In other words, knocking rapid transit for "marginal" improvements in the last 115 years isn't disingenuous: it's wrong.
I think there's definitely been some improvements since 1897, but there are definitely things that were achieved then that have since regressed. For example, right now, the Red Line is just about maxed out at 13 trains per hour (though they are 6 car trains) while back in the 1920s, the line ran 34 trains per hour which was a much higher capacity even with 4 car trains. As for the Green Line, it probably has a higher capacity now than it did back then, but it also serves considerably fewer areas. The original subway had cars going to dozens of destinations, now we only have four.
ReplyDeleteAlso works the other way. I'm kinda sick of hearing the MBTA make excuses by claiming their subway is from 1897...
ReplyDeleteNo, it's not. Not anymore, and not for a long time.
Agreed that it's not an excuse for the MBTA to complain—although when people compare it to brand new light rail systems you do need to give them some credit. It is the most used, and oldest, system in the country.
ReplyDeleteThe Red Line headways are somewhat hampered by the longer distance it travels now. Until 1984, the Red Line started in Harvard Square. By the time it got to Charles it had made only two stops, including Kendall, which was, for much of that time, a declining industrial area. Now? Trains pass through Alewife, Davis, and Porter, and if they hit timing for bus transfers just right, can be filled before they get to Harvard Square. This means that there are increased dwell times at stations, and running a train one minute behind means you'll have a full train followed by an empty one.
In other words, at a certain point, there are diminishing returns by running more service, especially on a line which has spiky demand (transferring traffic) and not a steady flow (access from neighborhoods, parking facilities). Buses have the same issue: run them close together without signal priority, off-board payment and exclusive rights of way and it's nearly impossible to keep them from bunching. Single-track heavy rail lines (like the Red Line) have a very high capacity, but a finite capacity. The Red Line is probably the most heavily-traveled subway line in the country outside of New York, and it is approaching that limit.
In terms of headways, WMATA runs 26 trains per house through the Rosslyn tunnel, which is twice what the Red Line manages, and the BART trunk line has around 24 trains per hour at the peak. I'm not sure length of the line really matters for headways: if anything, having more ridership concentrated at fewer stations means longer dwell times.
DeleteFor a rail line, headway is the sum of three components: dwell time, platform clearance time, and platform reoccupation time.

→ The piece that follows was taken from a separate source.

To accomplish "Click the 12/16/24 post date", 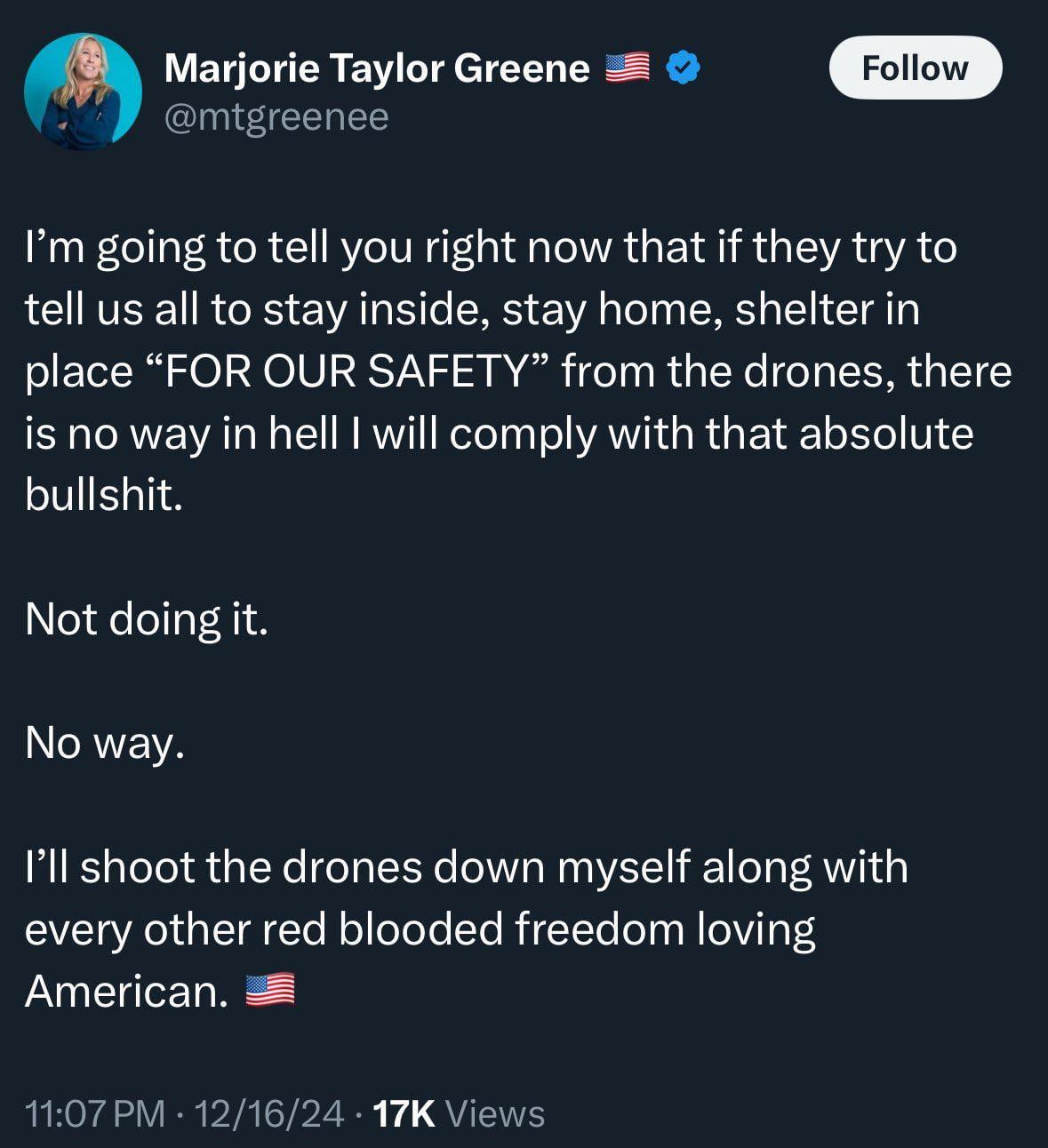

Clearance time is determined by the acceleration of the trains, and the Red Line does okay on that. But on the other two components it doesn't do so well. In particular, dwell times can get rather long, especially on the older trains that have only three narrow doors per side, rather than four wider doors, and especially at stations like Downtown Crossing where there's a relatively narrow platform with a transfer at the very end, which causes congestion and slow boarding/detraining at that end of the train. And finally, the time between when the train leaves and when the next train enters the station is far, far too long: on the order of three and a half minutes in the Downtown part of the subway where trains are limited to 25 mph anyway and safe braking distance is less than a train-length. As for bunching, the problem is that dwell times get longer as trains get more crowded, which delays the trains and makes them even more crowded. Running more trains keeps the crowds from building up to the point where they start delaying trains.